### [SELECTED PASSAGE]
- - - -

What is the idea of the Anthropocene and how does it qualify humanist theories of freedom?
How do you reconcile the global histories of capital and the species history of humans in the Anthropocene?
How does climate change challenge our understanding of the human universal or collectivity?
Here is a step-by-step guide to using this lesson plan in the classroom/laboratory. We have suggested these steps as a possible plan of action. You may customize the lesson plan according to your preferences and requirements.
Step 1: Topic introduction and discussion
Begin your classroom session by introducing Dipesh Chakrabarty, the author of the essay ‘The Climate of History: Four Theses’, the text to be critically analyzed.
Then ask your students to read the introduction to the essay.
Discuss the questions raised by the author about the environmental history of the planet reported to date using the following points:
Why the discipline of history itself is unable to capture what is significantly different about what is called the Anthropocene
Definition of Anthropocene and how humans have become geological agents
The same faculty that allows us to picture the past also allows us to imagine the future
Now direct your students to read the essay closely.

- - - -

### [ROWS]
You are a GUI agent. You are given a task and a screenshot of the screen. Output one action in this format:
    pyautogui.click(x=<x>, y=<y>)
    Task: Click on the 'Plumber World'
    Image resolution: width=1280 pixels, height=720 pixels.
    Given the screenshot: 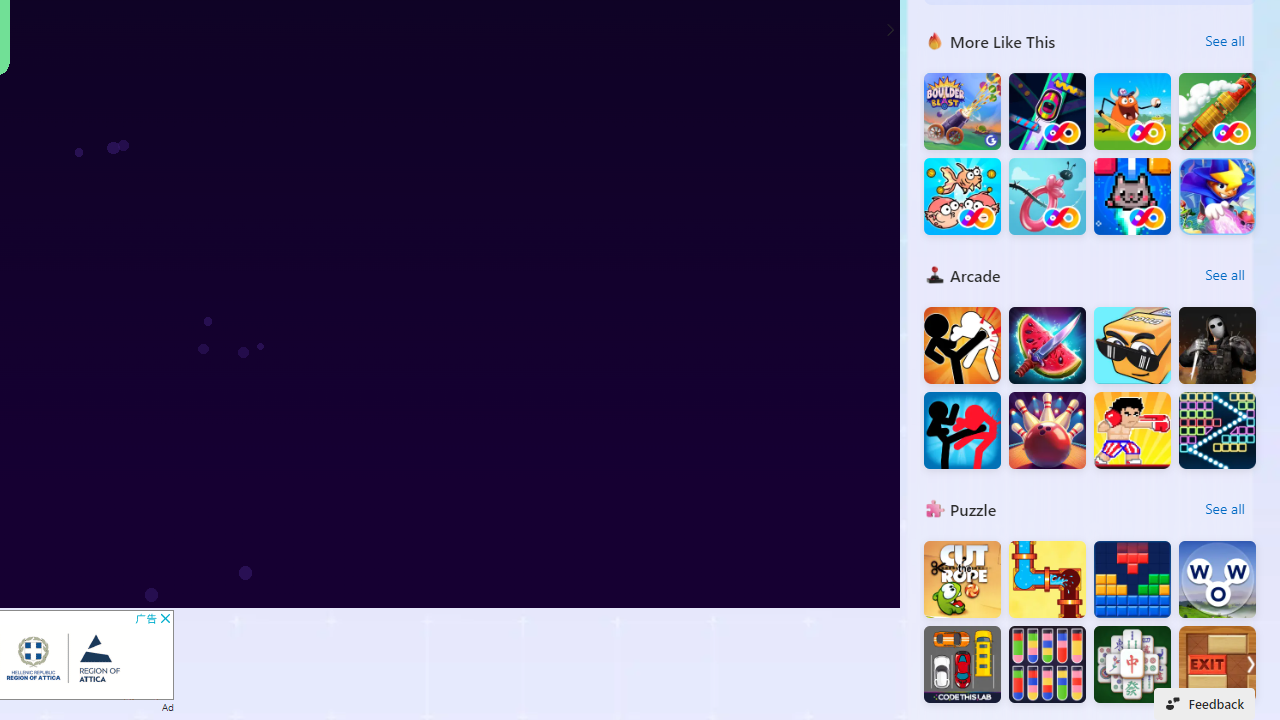 What is the action you would take?
    pyautogui.click(x=1046, y=579)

- - - -

### [WHAT YOU WILL DO]
• A. Reproduce the lesson plan starting with "What is the" and going on through "in the Anthropocene?", swapping "Anthropocene" for "Holocene" wherever it occurs.
• B. List each point that the lesson plan offers for the discussion of the author's questions about the environmental history of the planet.

### [SOLUTIONS BY TASK]
• A.
What is the idea of the Holocene and how does it qualify humanist theories of freedom?
How do you reconcile the global histories of capital and the species history of humans in the Holocene?

• B.
- Why the discipline of history itself is unable to capture what is significantly different about what is called the Anthropocene
- Definition of Anthropocene and how humans have become geological agents
- The same faculty that allows us to picture the past also allows us to imagine the future